◆ **EXTRACTED TEXT**
Segment Open

When a child comes into the world, we spend ample time considering how to protect and prepare them for the life ahead. For most, creating a plan that incrementally saves for big ticket items like education, possible medical needs or celebratory events is part of every parent’s job.
As we anticipate the trajectory of their life, we must also consider the rapid pace of technology, changing industries and global events that impact our, and their, financial futures. We must factor in how costs will rise over the next 18 years.
Consider this: the cost of college has increased a whopping 213% since 1988 alone.
In 2017, CNN reported the price tag of a four-year bachelor’s degree today from a private non-profit college to be $104,400 (estimated by the College Board), assuming the student did not encounter any delays graduating.
But, we know all too well that many schools cost more than that. That Harvard education? It now comes with a price tag of $70,000 per year. Assuming those costs stay fixed (and we know they won’t), a single degree will cost $270,320. Interested in Stanford? Try $67,000 for the 2018-19 school year.

Segment Closed

◆ **INFORMATION SUPPLIED**
Segment Open

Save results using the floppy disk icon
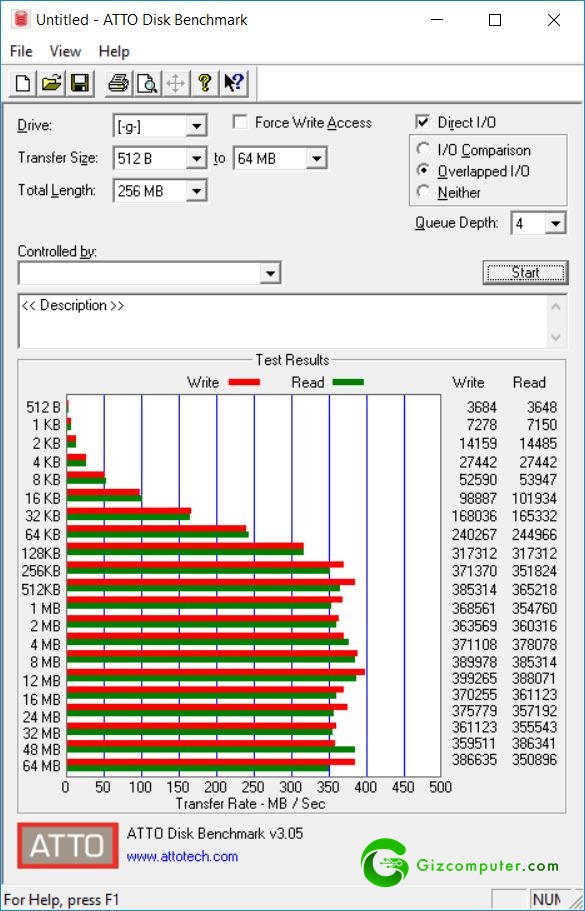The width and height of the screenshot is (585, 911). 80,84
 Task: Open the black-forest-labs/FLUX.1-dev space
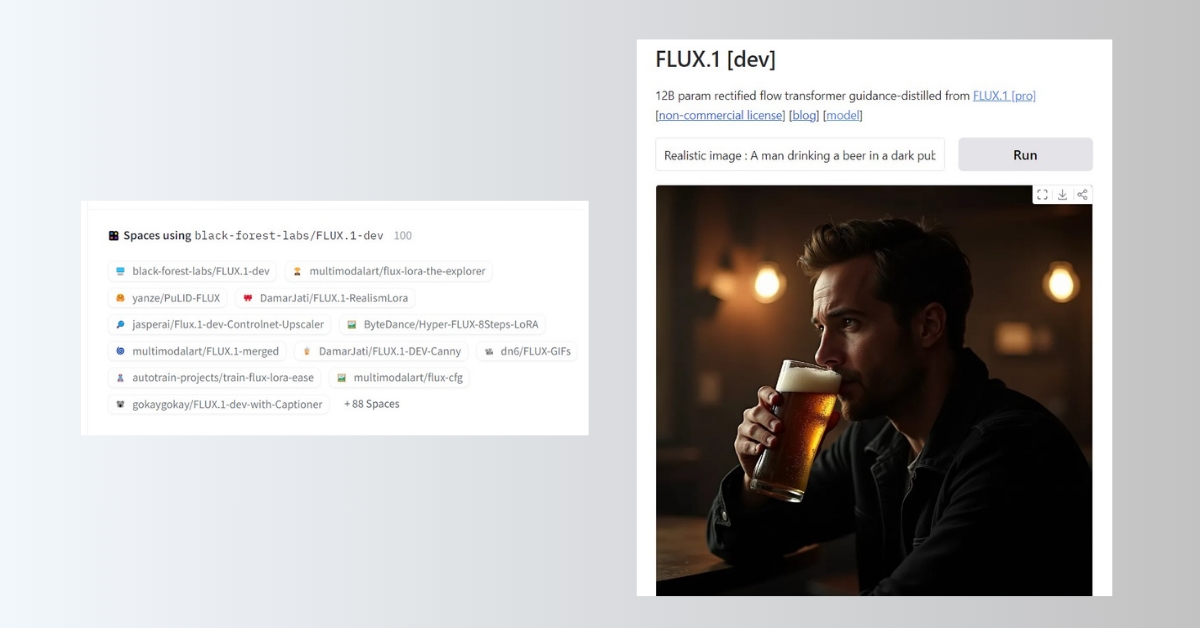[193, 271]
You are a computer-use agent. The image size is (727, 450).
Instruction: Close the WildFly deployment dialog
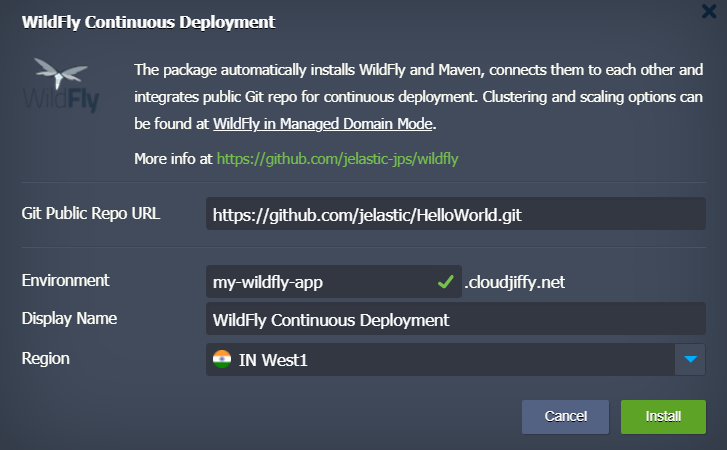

Segment Closed

◆ **ACTIVITY LIST**
A: In the article on saving for a child's future, which big-ticket items does a parent's savings plan cover? List every one the article names.
B: Transcribe a passage from the article on saving for a child's future, beginning at the words "When a child" and stopping after "since 1988 alone.".
C: Go on with the article on saving for a child's future and college costs, picking up after its final sentence.

◆ **ANSWERS BELOW**
A:
- education
- possible medical needs
- celebratory events

B:
When a child comes into the world, we spend ample time considering how to protect and prepare them for the life ahead. For most, creating a plan that incrementally saves for big ticket items like education, possible medical needs or celebratory events is part of every parent’s job.
As we anticipate the trajectory of their life, we must also consider the rapid pace of technology, changing industries and global events that impact our, and their, financial futures. We must factor in how costs will rise over the next 18 years.
Consider this: the cost of college has increased a whopping 213% since 1988 alone.

C:
So, how can we make the right decisions now to help save tax dollars, and ensure financial stability?
Pay directly, when you can.
First, understand that it is always in one’s best interest to pay an educational institution directly. For a college or university, there are no limits on the amount of money that can be paid, and it’s considered a non-taxable event. For elementary and secondary schools, there is a $10,000 annual cap on amounts paid.
And while it’s considered the best case scenario to pay as much as possible upfront, no one knows what the future holds for any individual’s ability to pay directly.
So in that spirit, one of the most powerful tools for helping save for a child’s educational expenses is the 529 college savings plan.
A 529 behaves like an IRA in that it uses after tax dollars, which will never again be taxed as long as they are used for educational purposes.
Always considered a helpful tool, the 529 was greatly enriched with the 2017 passage of the Tax Cuts and Jobs Act.
Here’s our strategic advice on how to make the 529 work for you.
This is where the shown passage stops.